In MCF-7-MT1 cells, Col I caused activation of MMP-2 despite MT1-MMP being under the control of a heterologous promoter. Furthermore, when these cells were treated with cycloheximide to block new protein synthesis, some reduction in MMP-2 activation was seen, but the MMP-2 activational response to Col I was still observed [32]. Thus, MCF-7-MT1 cells provide an ideal model for studying non-transcriptional regulation of Col I-induced MMP-2 activation. Again, integrin expression appeared completely abrogated by β1/6 siRNA compared to β1/4 and β1/5 at 72, 96 and 120 hours in MCF-MT1 cells (Figure 3A). All three β1 integrin siRNAs caused reduced MMP-2 activation. Both β1/4 and β1/5 integrin siRNAs reduced Col I-induced MMP-2 activation at 24 hours and showed sustained reduction until 48 hours after knockdown, after which Col I-induced MMP-2 activation was not evident (i.e. between 72 and 120 hours after knockdown). On the other hand, reduced MMP-2 activation with β1/6 integrin siRNA was seen at 72 hours after knockdown, and continued to decrease, again showing that β1/6 was more efficient than β1/4 and β1/5 in both MCF-7-MT1 (Figure 3B) and MDA-MB 231 cells (data not shown)
Figure 3

Time course of β1 integrin knockdown and MMP-2 activation in MCF-7-MT1 cells. (A): MCF-7-MT1 cells were transfected with the indicated siRNAs. At the indicated time points, cell lysates were collected for analysis of β1 integrin levels by Western blot. (B): Zymogram: MCF-7 cells were transfected with the indicated siRNAs. rMMP-2 was added at serial time points after β1 integrin siRNA transfection and cells were treated where indicated with Col I. Conditioned medium was collected and MMP-2 activation was assessed by zymography. Semiquantitative densitometry was performed and is expressed as percent area. (C): MT1-MMP levels were reduced in β1 integrin - abrogated cells. MCF-7-MT1 cells were transfected with the indicated siRNAs, and protein levels of β1 integrin and MT1-MMP were examined by Western blot at 72 hours after transfection. (D): MT1-MMP densitometry was analyzed and is expressed in arbitrary units. (E): The indicated siRNAs were transfected into MCF-7-MT1 cells, incubated for 6 hours cells were then mounted and viewed by light microscopy. (F): Immunofluorescence analysis for β1 integrin and MT1-MMP at the MCF-7-MT1 cell surface. After 72 hours transfection, cells were plated on Teflon printed glass slides and treated with Col I where indicated. Cells were subjected to immunofluorescence and then viewed by confocal microscopy. (G): Ectopic MT1-MMP expression rescued suppression of Col I-induced MMP-2 activation by β1/6 integrin siRNA. MCF-7-MT1 cells were transfected with the indicated siRNAs, and subsequently transfected with MT1-MMP. Cells were then left untreated or treated with Col I. Efficiency of MT1-MMP inductions were determined by Western Blot. (H): MMP-2 activation was analyzed by zymography. Semi-quantitative densitometry is expressed in percent of area.

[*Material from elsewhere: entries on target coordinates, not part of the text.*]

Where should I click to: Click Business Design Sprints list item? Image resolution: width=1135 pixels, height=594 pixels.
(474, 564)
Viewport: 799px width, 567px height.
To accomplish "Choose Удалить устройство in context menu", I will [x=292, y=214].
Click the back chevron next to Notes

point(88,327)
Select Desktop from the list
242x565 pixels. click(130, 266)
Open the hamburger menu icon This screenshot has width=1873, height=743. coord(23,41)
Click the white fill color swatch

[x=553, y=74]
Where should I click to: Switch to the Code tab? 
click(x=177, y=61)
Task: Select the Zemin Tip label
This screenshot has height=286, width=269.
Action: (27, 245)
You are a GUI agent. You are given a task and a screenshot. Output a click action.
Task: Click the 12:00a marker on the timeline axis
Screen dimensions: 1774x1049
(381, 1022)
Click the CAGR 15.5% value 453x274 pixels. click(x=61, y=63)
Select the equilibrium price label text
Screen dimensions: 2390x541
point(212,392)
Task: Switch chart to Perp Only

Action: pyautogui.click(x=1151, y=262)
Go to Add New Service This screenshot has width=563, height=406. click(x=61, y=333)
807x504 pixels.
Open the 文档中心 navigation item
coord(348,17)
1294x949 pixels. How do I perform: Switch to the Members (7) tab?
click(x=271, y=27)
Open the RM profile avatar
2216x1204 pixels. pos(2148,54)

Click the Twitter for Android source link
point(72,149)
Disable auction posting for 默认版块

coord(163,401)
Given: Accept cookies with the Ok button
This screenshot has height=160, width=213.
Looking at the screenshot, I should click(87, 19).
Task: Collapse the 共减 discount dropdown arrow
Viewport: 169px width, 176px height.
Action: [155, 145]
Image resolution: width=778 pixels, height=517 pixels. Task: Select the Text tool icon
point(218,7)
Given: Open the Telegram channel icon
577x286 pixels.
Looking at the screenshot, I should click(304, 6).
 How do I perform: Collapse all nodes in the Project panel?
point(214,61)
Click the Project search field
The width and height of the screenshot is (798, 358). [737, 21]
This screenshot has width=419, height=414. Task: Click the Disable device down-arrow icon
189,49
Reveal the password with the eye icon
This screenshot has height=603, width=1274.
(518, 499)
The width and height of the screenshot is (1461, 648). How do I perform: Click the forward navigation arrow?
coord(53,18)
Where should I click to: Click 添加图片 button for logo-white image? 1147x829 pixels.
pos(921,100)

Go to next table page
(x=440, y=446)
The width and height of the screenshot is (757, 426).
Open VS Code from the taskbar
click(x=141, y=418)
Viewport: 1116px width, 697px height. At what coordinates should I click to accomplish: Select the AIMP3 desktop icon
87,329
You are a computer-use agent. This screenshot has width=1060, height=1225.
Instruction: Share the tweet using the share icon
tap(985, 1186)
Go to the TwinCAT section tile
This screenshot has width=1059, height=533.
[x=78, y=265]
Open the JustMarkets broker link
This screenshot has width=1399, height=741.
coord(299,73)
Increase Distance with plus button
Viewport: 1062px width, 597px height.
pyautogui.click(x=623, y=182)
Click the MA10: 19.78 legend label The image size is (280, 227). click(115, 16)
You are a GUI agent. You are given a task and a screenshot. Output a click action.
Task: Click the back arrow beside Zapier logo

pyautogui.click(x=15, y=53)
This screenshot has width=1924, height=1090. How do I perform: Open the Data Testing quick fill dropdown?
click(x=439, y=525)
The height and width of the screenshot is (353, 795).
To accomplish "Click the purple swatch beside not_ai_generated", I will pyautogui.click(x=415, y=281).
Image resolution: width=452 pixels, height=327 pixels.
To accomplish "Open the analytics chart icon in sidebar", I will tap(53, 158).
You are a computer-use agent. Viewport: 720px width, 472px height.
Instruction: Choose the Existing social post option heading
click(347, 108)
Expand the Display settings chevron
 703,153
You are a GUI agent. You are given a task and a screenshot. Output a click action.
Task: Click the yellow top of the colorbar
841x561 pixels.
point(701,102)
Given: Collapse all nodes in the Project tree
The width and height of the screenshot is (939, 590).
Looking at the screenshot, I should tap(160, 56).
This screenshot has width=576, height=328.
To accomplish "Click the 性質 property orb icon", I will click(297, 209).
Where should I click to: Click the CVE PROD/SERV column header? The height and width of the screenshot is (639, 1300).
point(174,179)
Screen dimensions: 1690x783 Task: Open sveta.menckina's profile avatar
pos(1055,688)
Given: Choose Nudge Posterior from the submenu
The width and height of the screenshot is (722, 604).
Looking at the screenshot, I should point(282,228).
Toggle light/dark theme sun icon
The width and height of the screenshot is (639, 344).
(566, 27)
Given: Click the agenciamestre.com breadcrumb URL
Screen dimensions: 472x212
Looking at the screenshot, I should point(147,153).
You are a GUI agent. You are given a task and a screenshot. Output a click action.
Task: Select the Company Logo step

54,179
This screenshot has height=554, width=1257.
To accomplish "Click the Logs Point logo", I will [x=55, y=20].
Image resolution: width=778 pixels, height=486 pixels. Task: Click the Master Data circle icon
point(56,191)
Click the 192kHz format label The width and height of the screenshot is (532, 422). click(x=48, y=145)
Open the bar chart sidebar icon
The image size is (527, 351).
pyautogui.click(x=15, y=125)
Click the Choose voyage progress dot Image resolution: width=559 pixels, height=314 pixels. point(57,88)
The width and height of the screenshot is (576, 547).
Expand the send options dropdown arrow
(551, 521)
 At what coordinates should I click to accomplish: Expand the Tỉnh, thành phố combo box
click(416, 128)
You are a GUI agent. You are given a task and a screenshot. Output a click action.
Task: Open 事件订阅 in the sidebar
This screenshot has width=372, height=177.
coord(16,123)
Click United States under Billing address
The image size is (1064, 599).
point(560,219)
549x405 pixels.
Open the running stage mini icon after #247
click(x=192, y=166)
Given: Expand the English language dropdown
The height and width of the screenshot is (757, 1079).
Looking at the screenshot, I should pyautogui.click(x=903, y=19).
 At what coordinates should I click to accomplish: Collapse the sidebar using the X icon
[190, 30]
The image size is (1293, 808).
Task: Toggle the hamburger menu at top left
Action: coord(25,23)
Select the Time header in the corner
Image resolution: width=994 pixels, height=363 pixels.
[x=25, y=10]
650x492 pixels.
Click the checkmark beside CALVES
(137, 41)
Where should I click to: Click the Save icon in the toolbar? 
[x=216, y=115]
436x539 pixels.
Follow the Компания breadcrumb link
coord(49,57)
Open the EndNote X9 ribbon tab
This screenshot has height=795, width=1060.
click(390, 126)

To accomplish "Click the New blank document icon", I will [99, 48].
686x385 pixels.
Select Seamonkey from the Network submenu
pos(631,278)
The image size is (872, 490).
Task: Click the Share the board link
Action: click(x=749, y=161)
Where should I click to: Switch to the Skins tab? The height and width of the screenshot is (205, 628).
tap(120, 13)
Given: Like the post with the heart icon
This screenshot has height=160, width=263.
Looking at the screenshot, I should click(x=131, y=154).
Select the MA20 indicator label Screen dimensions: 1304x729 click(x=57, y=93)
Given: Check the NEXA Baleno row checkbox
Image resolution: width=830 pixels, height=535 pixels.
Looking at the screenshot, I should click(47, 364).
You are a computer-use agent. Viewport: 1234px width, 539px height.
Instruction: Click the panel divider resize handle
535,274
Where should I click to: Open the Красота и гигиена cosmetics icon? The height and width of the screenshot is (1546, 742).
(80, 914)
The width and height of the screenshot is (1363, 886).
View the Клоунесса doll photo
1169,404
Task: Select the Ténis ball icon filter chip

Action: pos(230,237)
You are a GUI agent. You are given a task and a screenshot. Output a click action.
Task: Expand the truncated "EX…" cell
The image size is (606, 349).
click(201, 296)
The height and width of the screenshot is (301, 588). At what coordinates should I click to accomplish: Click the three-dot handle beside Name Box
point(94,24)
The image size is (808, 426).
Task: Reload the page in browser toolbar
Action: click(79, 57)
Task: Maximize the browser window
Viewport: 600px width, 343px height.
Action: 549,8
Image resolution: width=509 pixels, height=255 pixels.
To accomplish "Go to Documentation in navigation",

Col I-stimulated MMP-2 activation functions principally via MT1-MMP in fibroblasts, as no MMP-2 activation occurs in MT1-MMP-deficient mouse fibroblasts in response to Col I [38],[39]. Since we found that abrogation of β1 integrin expression was able to suppress Col I-stimulated MMP-2 activation, the influence of β1 integrin on MT1-MMP activity was examined. Interestingly, β1/5 and β1/6 integrin siRNAs caused noticeably decreased MT1-MMP levels, however, the β1/6 integrin siRNA showed the strongest decrease, which corresponded to the lowest β1 integrin level compared to controls (siRNA control) (Figure 3C and D) and the highest suppression of MMP-2 activation.

Cell surface β1 integrin and MT1-MMP were also investigated by immunofluorescence. β1 integrin expressing cells were better spread, whereas all β1/5 and β1/5 knockdown cells displayed rounder and less-spread morphology, with β1/6 integrin siRNA being most pronounced (Figure 3E). Cell surface β1 integrin localized to the cell periphery while MT1-MMP was more diffusely distributed across the cell but concentrated on the cell surface, and the levels of MT1-MMP appeared to correlate with those of β1 integrin. Reduced cell surface β1 integrin and MT1-MMP was only seen for β1/6 integrin siRNA-treated cells, compared to β1/4 and β1/5, irrespective of Col I treatment (Figure 3F). Additionally, β1 integrin and MT1-MMP levels examined by immunofluorescence corresponded to Western blot determination (Figure 3C, D). Thus, β1/6 integrin siRNA showed the most efficient β1 integrin knockdown, which coincided with the strongest reduction of MT1-MMP.

To confirm that the reduced MMP-2 activation after β1 integrin knockdown was due to reduced MT1-MMP, MCF-7-MT1 cells were transfected with β1/4, β1/5 and β1/6 integrin siRNAs, and subsequently transfected with MT1-MMP. Forced MT1-MMP expression was confirmed (Figure 3G), and the expected suppression of Col I-induced MMP-2 activation by β1/6 integrin siRNA treatment was rescued (Figure 3H). These results confirm a role for β1 integrin in regulating MT1-MMP to facilitate MMP-2 activation in response to Col I stimulation.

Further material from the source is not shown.